■ What you are asked to do ■
Below are the records. Retype exactly the lines between the lines holding "Shimmering Caps (309, 2293)" and "Blog (129, 2476)", inclusive.

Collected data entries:
____________

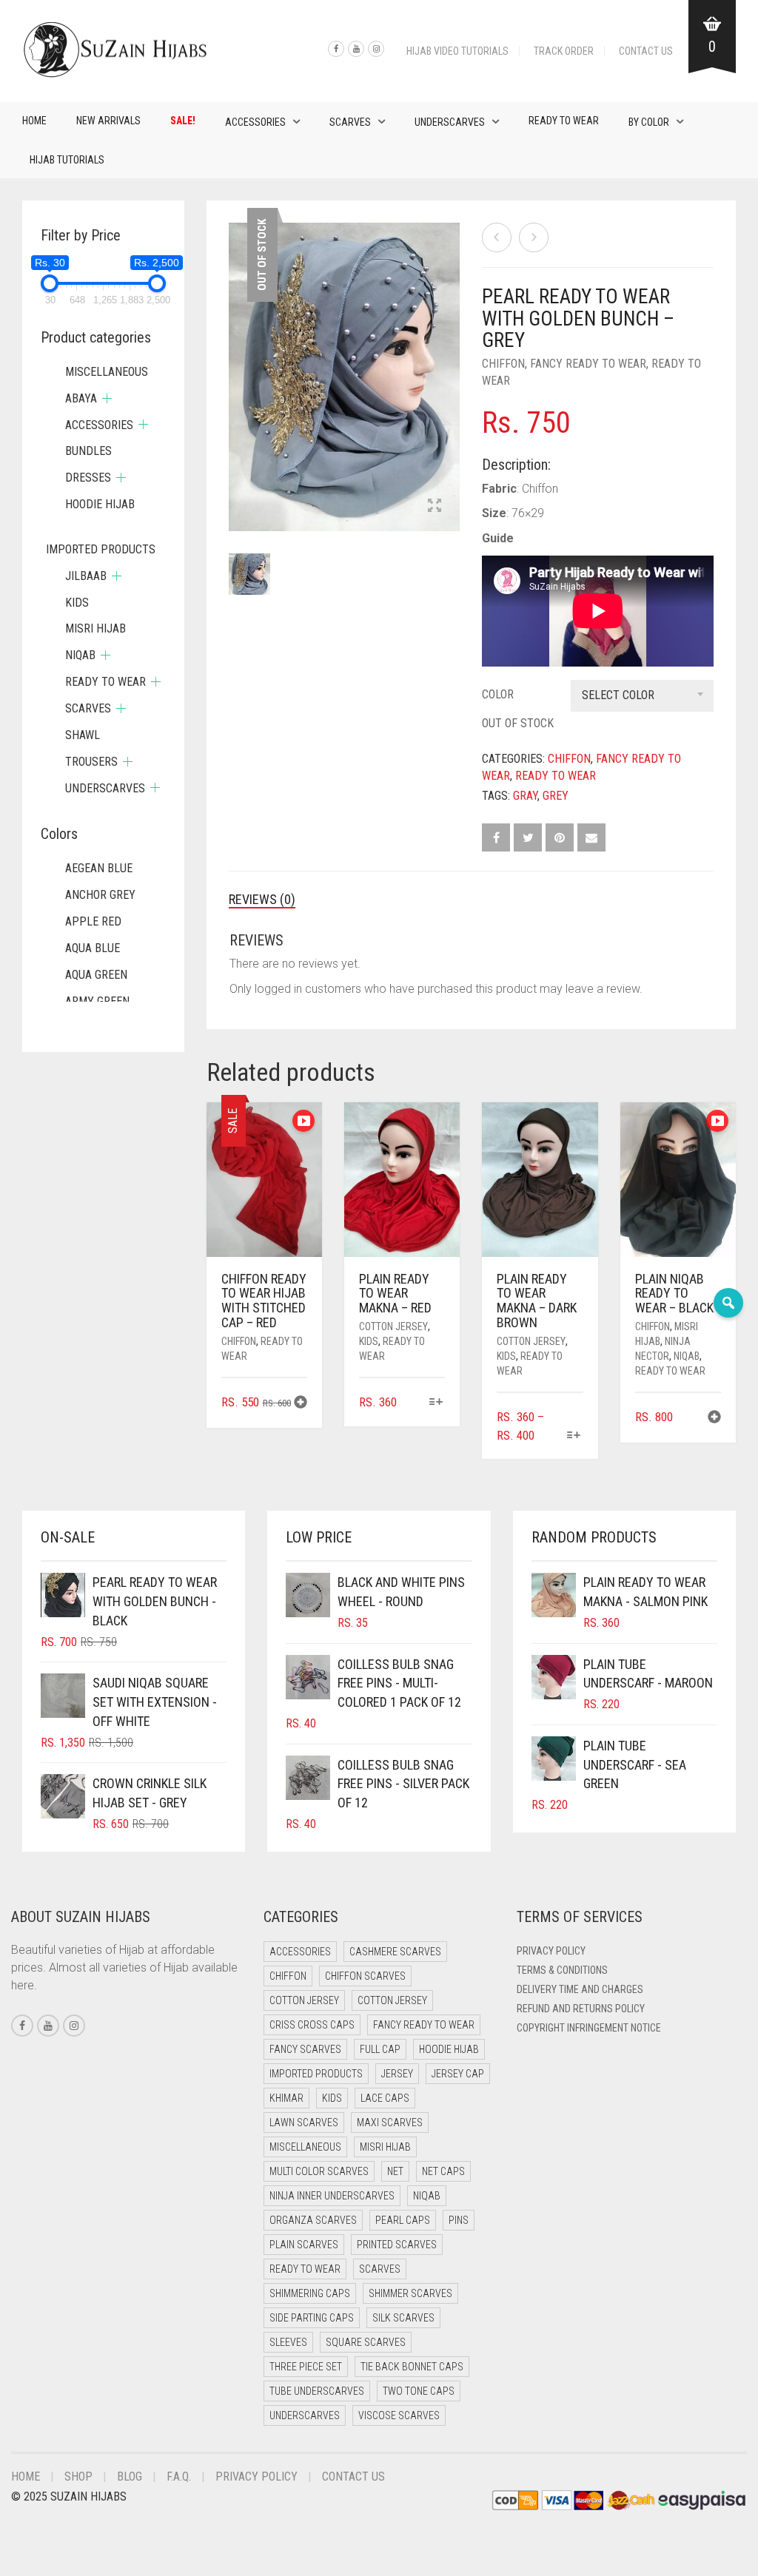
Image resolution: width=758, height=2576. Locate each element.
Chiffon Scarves (365, 1976)
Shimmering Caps (309, 2293)
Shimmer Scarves (410, 2293)
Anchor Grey (100, 895)
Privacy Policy (551, 1951)
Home (34, 121)
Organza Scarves (313, 2220)
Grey (555, 796)
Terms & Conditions (562, 1970)
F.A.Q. (179, 2476)
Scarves (350, 122)
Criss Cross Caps (312, 2025)
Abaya (81, 398)
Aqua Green (96, 975)
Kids (368, 1341)
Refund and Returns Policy (581, 2008)
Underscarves (450, 122)
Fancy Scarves (305, 2049)
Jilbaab (86, 576)
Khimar (286, 2098)
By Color (648, 122)
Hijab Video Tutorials (457, 51)
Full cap (380, 2049)
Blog (129, 2476)
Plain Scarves (303, 2244)
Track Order (564, 51)
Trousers (91, 762)
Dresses (88, 478)
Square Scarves (366, 2342)
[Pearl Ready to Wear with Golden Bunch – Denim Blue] (534, 237)
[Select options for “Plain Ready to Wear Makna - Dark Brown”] (573, 1436)
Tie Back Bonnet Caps (411, 2367)
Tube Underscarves (316, 2391)
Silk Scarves (403, 2318)
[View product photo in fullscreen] (434, 506)
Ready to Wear (564, 121)
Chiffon (503, 364)
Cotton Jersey (393, 1326)
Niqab (687, 1356)
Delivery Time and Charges (580, 1989)
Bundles (88, 451)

____________

■ Completed task ■
Shimmering Caps (309, 2293)
Shimmer Scarves (410, 2293)
Anchor Grey (100, 895)
Privacy Policy (551, 1951)
Home (34, 121)
Organza Scarves (313, 2220)
Grey (555, 796)
Terms & Conditions (562, 1970)
F.A.Q. (179, 2476)
Scarves (350, 122)
Criss Cross Caps (312, 2025)
Abaya (81, 398)
Aqua Green (96, 975)
Kids (368, 1341)
Refund and Returns Policy (581, 2008)
Underscarves (450, 122)
Fancy Scarves (305, 2049)
Jilbaab (86, 576)
Khimar (286, 2098)
By Color (648, 122)
Hijab Video Tutorials (457, 51)
Full cap (380, 2049)
Blog (129, 2476)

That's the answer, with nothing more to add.